Conocí a una persona que llevaba años intentando cambiar.
Cada enero hacía listas. Cada lunes comenzaba una nueva rutina. Cada mes prometía que ahora sí sería diferente.
Pero siempre ocurría lo mismo.
Duraba unos días motivado y luego regresaba exactamente al mismo lugar.
Hasta que un día entendió algo que parecía demasiado simple para ser tan poderoso:
Cada hábito alimenta una identidad.
Durante mucho tiempo creyó que primero debía convertirse en una persona disciplinada para actuar con disciplina.
Creyó que primero debía sentirse saludable para cuidarse.
Creyó que primero debía tener confianza para actuar con seguridad.
Pero la realidad funcionaba al revés.
No era la identidad la que creaba los hábitos.
Eran los hábitos los que estaban construyendo su identidad todos los días.
Cada vez que elegía levantarse temprano, aunque fuera una sola vez, estaba alimentando la identidad de alguien comprometido.
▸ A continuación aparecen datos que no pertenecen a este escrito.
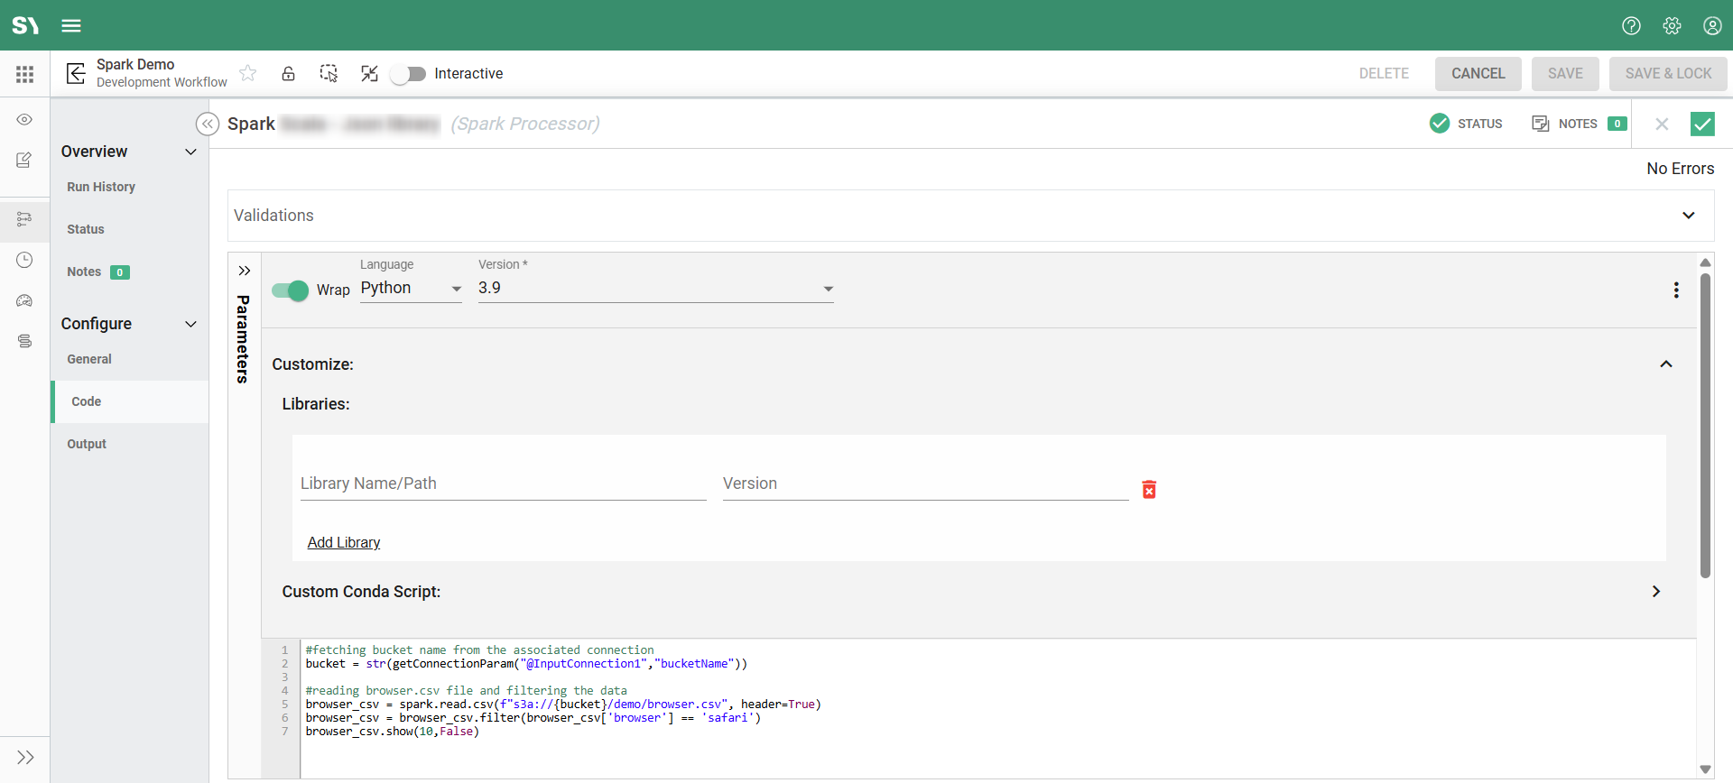
Task: Click the CANCEL button
Action: coord(1478,74)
Cada vez que dedicaba unos minutos a practicar, estaba alimentando la identidad de alguien constante.
Cada vez que cumplía una pequeña promesa que se había hecho a sí mismo, fortalecía la identidad de una persona confiable.
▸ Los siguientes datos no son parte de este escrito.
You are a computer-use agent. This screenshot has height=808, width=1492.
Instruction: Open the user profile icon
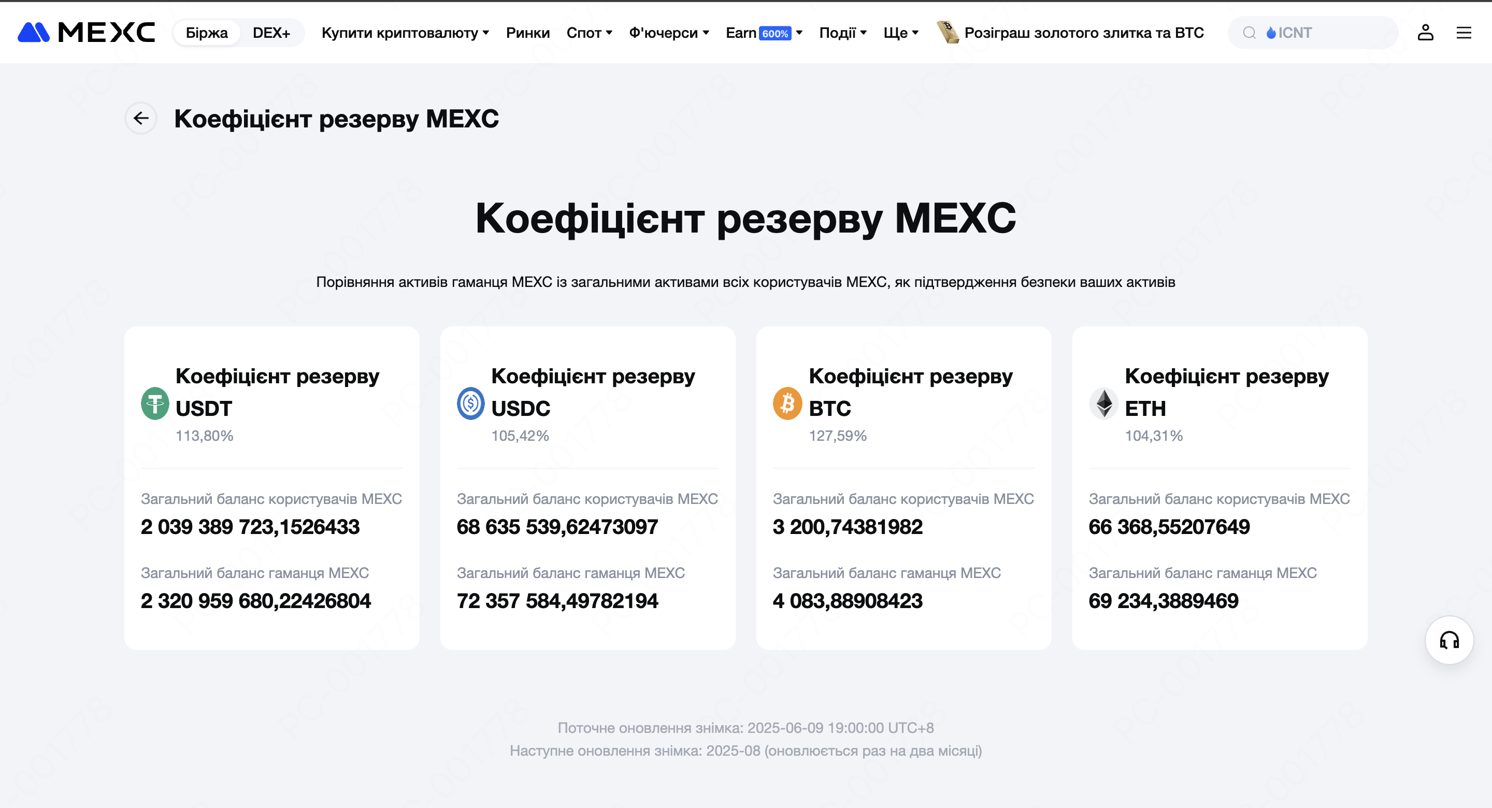1425,32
Entonces dejó de obsesionarse con grandes cambios.
Comenzó a enfocarse en pequeñas acciones.
Un día.
Luego otro.
Después otro más.
Y algo curioso empezó a suceder.
Ya no tenía que convencerse de quién quería ser.
Sus hábitos se lo recordaban todos los días.
Porque las personas no se transforman de golpe.
Se transforman cada vez que repiten una acción que fortalece la versión de sí mismas que desean construir.
Hoy esa persona sigue teniendo desafíos, días difíciles y momentos de cansancio.
Pero ya no duda de quién es.
Porque cada hábito se ha convertido en un voto silencioso a favor de su identidad.
Y entendió una verdad que cambió su vida:
No construimos hábitos.
Los hábitos nos construyen a nosotros.